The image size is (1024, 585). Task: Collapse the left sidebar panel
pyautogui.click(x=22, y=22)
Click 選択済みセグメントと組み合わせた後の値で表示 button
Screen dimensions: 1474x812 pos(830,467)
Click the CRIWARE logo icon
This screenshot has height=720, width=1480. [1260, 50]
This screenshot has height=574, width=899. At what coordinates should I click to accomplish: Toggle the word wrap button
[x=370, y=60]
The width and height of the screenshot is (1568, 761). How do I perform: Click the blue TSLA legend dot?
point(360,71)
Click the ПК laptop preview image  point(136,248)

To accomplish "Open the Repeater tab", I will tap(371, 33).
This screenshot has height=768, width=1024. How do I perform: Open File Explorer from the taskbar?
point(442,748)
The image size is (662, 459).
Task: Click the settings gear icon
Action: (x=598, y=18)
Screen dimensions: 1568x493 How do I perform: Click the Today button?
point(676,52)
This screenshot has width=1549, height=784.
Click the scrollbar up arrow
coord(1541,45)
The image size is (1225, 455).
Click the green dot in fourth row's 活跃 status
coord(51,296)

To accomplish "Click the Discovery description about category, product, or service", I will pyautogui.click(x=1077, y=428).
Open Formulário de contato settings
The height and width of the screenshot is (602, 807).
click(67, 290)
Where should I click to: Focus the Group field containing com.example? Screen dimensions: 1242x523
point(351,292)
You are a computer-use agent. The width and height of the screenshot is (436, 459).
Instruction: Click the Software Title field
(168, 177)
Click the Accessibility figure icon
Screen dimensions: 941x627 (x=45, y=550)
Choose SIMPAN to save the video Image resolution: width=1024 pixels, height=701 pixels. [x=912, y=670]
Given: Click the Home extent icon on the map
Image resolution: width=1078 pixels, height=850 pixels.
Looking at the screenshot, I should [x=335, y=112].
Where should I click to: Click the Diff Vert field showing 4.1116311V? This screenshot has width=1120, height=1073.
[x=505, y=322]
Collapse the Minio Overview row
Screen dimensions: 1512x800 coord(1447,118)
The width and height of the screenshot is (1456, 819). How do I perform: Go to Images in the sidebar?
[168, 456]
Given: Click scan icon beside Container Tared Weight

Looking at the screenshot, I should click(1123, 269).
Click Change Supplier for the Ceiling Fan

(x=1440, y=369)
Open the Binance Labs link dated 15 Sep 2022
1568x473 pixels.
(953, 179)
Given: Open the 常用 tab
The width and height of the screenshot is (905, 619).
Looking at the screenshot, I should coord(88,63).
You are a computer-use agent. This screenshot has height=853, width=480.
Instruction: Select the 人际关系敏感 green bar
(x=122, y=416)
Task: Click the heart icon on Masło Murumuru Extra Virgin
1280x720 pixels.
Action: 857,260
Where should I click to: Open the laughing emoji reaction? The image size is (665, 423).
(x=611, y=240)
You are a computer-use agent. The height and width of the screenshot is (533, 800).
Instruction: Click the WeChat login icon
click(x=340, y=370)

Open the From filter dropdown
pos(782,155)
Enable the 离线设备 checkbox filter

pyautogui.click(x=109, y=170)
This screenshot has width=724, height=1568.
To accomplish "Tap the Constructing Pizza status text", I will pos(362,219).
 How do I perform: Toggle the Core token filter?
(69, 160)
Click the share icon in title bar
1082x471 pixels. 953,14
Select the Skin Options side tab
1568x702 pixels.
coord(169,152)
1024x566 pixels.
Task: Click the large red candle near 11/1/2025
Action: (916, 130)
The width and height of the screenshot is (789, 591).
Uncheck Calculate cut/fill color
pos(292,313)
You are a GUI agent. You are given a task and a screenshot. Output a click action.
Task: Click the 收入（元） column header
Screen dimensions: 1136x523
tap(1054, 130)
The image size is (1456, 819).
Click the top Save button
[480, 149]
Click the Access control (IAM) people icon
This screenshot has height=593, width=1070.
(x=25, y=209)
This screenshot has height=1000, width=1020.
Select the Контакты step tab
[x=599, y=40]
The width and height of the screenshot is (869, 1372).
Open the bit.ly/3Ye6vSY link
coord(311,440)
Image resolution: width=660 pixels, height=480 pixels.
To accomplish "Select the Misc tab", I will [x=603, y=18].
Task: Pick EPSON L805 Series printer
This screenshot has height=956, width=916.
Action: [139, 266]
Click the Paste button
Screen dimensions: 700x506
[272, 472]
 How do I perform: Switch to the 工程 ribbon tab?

● ● ●

_Условие задания_
Перенесите все записи выше в таблицу Markdown со столбцами «Номер» (порядковый номер строки) и «Строка» (сама строка), пропустив пустые строки.

_Ответ_
| Номер | Строка |
|---|---|
| 1 | The image size is (1024, 585). Task: Collapse the left sidebar panel |
| 2 | pyautogui.click(x=22, y=22) |
| 3 | Click 選択済みセグメントと組み合わせた後の値で表示 button |
| 4 | Screen dimensions: 1474x812 pos(830,467) |
| 5 | Click the CRIWARE logo icon |
| 6 | This screenshot has height=720, width=1480. [1260, 50] |
| 7 | This screenshot has height=574, width=899. At what coordinates should I click to accomplish: Toggle the word wrap button |
| 8 | [x=370, y=60] |
| 9 | The width and height of the screenshot is (1568, 761). How do I perform: Click the blue TSLA legend dot? |
| 10 | point(360,71) |
| 11 | Click the ПК laptop preview image  point(136,248) |
| 12 | To accomplish "Open the Repeater tab", I will tap(371, 33). |
| 13 | This screenshot has height=768, width=1024. How do I perform: Open File Explorer from the taskbar? |
| 14 | point(442,748) |
| 15 | The image size is (662, 459). |
| 16 | Task: Click the settings gear icon |
| 17 | Action: (x=598, y=18) |
| 18 | Screen dimensions: 1568x493 How do I perform: Click the Today button? |
| 19 | point(676,52) |
| 20 | This screenshot has width=1549, height=784. |
| 21 | Click the scrollbar up arrow |
| 22 | coord(1541,45) |
| 23 | The image size is (1225, 455). |
| 24 | Click the green dot in fourth row's 活跃 status |
| 25 | coord(51,296) |
| 26 | To accomplish "Click the Discovery description about category, product, or service", I will pyautogui.click(x=1077, y=428). |
| 27 | Open Formulário de contato settings |
| 28 | The height and width of the screenshot is (602, 807). |
| 29 | click(67, 290) |
| 30 | Where should I click to: Focus the Group field containing com.example? Screen dimensions: 1242x523 |
| 31 | point(351,292) |
| 32 | You are a computer-use agent. The width and height of the screenshot is (436, 459). |
| 33 | Instruction: Click the Software Title field |
| 34 | (168, 177) |
| 35 | Click the Accessibility figure icon |
| 36 | Screen dimensions: 941x627 (x=45, y=550) |
| 37 | Choose SIMPAN to save the video Image resolution: width=1024 pixels, height=701 pixels. [x=912, y=670] |
| 38 | Given: Click the Home extent icon on the map |
| 39 | Image resolution: width=1078 pixels, height=850 pixels. |
| 40 | Looking at the screenshot, I should [x=335, y=112]. |
| 41 | Where should I click to: Click the Diff Vert field showing 4.1116311V? This screenshot has width=1120, height=1073. |
| 42 | [x=505, y=322] |
| 43 | Collapse the Minio Overview row |
| 44 | Screen dimensions: 1512x800 coord(1447,118) |
| 45 | The width and height of the screenshot is (1456, 819). How do I perform: Go to Images in the sidebar? |
| 46 | [168, 456] |
| 47 | Given: Click scan icon beside Container Tared Weight |
| 48 | Looking at the screenshot, I should click(1123, 269). |
| 49 | Click Change Supplier for the Ceiling Fan |
| 50 | (x=1440, y=369) |
| 51 | Open the Binance Labs link dated 15 Sep 2022 |
| 52 | 1568x473 pixels. |
| 53 | (953, 179) |
| 54 | Given: Open the 常用 tab |
| 55 | The width and height of the screenshot is (905, 619). |
| 56 | Looking at the screenshot, I should coord(88,63). |
| 57 | You are a computer-use agent. This screenshot has height=853, width=480. |
| 58 | Instruction: Select the 人际关系敏感 green bar |
| 59 | (x=122, y=416) |
| 60 | Task: Click the heart icon on Masło Murumuru Extra Virgin |
| 61 | 1280x720 pixels. |
| 62 | Action: 857,260 |
| 63 | Where should I click to: Open the laughing emoji reaction? The image size is (665, 423). |
| 64 | (x=611, y=240) |
| 65 | You are a computer-use agent. The height and width of the screenshot is (533, 800). |
| 66 | Instruction: Click the WeChat login icon |
| 67 | click(x=340, y=370) |
| 68 | Open the From filter dropdown |
| 69 | pos(782,155) |
| 70 | Enable the 离线设备 checkbox filter |
| 71 | pyautogui.click(x=109, y=170) |
| 72 | This screenshot has width=724, height=1568. |
| 73 | To accomplish "Tap the Constructing Pizza status text", I will pos(362,219). |
| 74 |  How do I perform: Toggle the Core token filter? |
| 75 | (69, 160) |
| 76 | Click the share icon in title bar |
| 77 | 1082x471 pixels. 953,14 |
| 78 | Select the Skin Options side tab |
| 79 | 1568x702 pixels. |
| 80 | coord(169,152) |
| 81 | 1024x566 pixels. |
| 82 | Task: Click the large red candle near 11/1/2025 |
| 83 | Action: (916, 130) |
| 84 | The width and height of the screenshot is (789, 591). |
| 85 | Uncheck Calculate cut/fill color |
| 86 | pos(292,313) |
| 87 | You are a GUI agent. You are given a task and a screenshot. Output a click action. |
| 88 | Task: Click the 收入（元） column header |
| 89 | Screen dimensions: 1136x523 |
| 90 | tap(1054, 130) |
| 91 | The image size is (1456, 819). |
| 92 | Click the top Save button |
| 93 | [480, 149] |
| 94 | Click the Access control (IAM) people icon |
| 95 | This screenshot has height=593, width=1070. |
| 96 | (x=25, y=209) |
| 97 | This screenshot has height=1000, width=1020. |
| 98 | Select the Контакты step tab |
| 99 | [x=599, y=40] |
| 100 | The width and height of the screenshot is (869, 1372). |
| 101 | Open the bit.ly/3Ye6vSY link |
| 102 | coord(311,440) |
| 103 | Image resolution: width=660 pixels, height=480 pixels. |
| 104 | To accomplish "Select the Misc tab", I will [x=603, y=18]. |
| 105 | Task: Pick EPSON L805 Series printer |
| 106 | This screenshot has height=956, width=916. |
| 107 | Action: [139, 266] |
| 108 | Click the Paste button |
| 109 | Screen dimensions: 700x506 |
| 110 | [272, 472] |
| 111 |  How do I perform: Switch to the 工程 ribbon tab? |